## Work to be completed
Return the line that contains "Rules Manager panel?" plus every line after it to the end of the entries below, exactly as given, and stop there.

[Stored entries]
= = = = =
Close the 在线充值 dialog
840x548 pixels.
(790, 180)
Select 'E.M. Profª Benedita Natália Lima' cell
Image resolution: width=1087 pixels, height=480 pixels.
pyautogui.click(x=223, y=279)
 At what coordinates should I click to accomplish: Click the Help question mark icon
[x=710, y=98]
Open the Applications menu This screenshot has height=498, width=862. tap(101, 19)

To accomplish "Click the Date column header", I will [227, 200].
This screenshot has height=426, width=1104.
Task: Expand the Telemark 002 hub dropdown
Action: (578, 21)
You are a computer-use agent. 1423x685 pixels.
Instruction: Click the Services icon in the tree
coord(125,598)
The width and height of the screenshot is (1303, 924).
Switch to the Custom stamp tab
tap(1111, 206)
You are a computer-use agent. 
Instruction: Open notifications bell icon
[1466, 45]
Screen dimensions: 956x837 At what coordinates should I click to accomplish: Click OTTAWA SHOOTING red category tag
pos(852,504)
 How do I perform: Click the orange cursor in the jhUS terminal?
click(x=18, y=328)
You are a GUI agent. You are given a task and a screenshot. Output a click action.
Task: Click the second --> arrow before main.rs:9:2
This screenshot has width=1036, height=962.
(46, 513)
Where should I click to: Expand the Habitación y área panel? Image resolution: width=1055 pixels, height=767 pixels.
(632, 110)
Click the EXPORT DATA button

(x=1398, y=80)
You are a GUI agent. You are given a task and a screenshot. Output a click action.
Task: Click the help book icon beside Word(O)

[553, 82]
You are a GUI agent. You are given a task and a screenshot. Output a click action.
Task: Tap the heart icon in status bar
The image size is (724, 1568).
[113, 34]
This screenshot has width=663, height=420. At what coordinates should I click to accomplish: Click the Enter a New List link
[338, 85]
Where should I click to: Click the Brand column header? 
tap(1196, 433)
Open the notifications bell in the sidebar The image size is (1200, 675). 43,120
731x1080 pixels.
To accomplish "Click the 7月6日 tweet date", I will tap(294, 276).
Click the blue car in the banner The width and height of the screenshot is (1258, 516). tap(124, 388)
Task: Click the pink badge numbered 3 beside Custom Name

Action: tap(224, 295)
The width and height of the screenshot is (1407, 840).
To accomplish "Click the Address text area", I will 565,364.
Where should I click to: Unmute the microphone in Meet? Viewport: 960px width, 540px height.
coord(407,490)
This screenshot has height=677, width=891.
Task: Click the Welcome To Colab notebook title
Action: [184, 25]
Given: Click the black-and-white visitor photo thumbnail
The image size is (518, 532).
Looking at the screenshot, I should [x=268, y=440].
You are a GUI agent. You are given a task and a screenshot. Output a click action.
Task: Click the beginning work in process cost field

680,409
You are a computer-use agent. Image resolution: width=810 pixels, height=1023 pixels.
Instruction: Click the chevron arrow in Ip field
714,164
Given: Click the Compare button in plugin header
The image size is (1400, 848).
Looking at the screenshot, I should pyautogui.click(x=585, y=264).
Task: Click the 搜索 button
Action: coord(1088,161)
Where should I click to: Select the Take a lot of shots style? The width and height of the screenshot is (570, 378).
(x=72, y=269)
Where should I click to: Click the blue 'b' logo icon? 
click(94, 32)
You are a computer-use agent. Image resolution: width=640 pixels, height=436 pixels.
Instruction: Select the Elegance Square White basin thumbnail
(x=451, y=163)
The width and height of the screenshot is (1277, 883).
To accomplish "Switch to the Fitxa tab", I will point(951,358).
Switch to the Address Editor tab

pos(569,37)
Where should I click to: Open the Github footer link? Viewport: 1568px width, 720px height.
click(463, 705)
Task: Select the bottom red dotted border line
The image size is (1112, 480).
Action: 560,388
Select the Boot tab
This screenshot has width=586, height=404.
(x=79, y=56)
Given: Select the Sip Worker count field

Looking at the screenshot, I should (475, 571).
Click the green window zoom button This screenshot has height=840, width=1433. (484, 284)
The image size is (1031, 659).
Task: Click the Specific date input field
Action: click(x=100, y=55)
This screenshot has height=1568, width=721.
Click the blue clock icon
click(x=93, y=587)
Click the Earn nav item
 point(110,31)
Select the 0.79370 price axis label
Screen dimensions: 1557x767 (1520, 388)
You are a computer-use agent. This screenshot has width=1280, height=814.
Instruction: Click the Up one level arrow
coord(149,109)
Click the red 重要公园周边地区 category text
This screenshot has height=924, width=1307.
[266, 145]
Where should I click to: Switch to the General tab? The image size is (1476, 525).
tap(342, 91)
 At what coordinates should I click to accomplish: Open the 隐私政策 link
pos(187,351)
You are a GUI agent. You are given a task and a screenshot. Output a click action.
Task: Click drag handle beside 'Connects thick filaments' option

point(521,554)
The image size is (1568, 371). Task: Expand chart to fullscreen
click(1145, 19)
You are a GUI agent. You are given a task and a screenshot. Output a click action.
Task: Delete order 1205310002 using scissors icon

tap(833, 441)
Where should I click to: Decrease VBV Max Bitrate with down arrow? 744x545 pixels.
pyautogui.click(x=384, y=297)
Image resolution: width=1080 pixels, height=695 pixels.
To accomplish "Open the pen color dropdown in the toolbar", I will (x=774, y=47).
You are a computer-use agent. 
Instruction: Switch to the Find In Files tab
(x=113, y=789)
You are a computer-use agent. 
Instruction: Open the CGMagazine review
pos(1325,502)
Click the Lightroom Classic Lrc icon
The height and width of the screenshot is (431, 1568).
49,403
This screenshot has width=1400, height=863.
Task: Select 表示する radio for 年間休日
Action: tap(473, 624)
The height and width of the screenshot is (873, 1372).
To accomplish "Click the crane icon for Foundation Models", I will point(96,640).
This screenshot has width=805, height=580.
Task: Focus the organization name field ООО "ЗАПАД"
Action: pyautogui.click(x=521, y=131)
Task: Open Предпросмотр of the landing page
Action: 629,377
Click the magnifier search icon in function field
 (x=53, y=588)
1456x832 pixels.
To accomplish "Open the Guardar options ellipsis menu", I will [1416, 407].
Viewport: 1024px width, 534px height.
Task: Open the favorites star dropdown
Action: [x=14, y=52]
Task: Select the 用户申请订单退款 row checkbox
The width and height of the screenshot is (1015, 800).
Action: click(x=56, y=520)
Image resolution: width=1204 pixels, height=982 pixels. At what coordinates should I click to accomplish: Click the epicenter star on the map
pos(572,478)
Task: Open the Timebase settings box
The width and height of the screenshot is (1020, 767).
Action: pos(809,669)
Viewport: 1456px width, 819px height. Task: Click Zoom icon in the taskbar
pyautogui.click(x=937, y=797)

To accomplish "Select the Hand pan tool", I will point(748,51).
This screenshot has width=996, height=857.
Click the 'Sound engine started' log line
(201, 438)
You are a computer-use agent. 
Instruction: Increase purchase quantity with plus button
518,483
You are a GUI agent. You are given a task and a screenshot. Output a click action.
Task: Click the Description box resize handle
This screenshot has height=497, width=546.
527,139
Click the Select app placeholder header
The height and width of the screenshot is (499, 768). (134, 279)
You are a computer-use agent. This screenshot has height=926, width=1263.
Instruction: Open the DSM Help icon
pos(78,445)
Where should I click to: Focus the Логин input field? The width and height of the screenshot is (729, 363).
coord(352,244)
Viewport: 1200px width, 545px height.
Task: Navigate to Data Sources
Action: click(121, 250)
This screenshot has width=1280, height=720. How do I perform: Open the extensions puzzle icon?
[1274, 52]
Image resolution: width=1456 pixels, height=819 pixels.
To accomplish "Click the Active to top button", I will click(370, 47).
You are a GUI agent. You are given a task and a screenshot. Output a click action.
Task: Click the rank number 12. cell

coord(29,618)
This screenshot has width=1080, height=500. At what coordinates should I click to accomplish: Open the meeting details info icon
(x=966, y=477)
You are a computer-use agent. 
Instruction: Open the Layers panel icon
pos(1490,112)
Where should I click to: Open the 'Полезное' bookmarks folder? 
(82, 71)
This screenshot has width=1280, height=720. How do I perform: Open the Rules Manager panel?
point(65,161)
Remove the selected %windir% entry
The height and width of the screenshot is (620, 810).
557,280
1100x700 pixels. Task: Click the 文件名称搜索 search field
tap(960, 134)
= = = = =
## Result of the exercise
This screenshot has width=1280, height=720. How do I perform: Open the Rules Manager panel?
point(65,161)
Remove the selected %windir% entry
The height and width of the screenshot is (620, 810).
557,280
1100x700 pixels. Task: Click the 文件名称搜索 search field
tap(960, 134)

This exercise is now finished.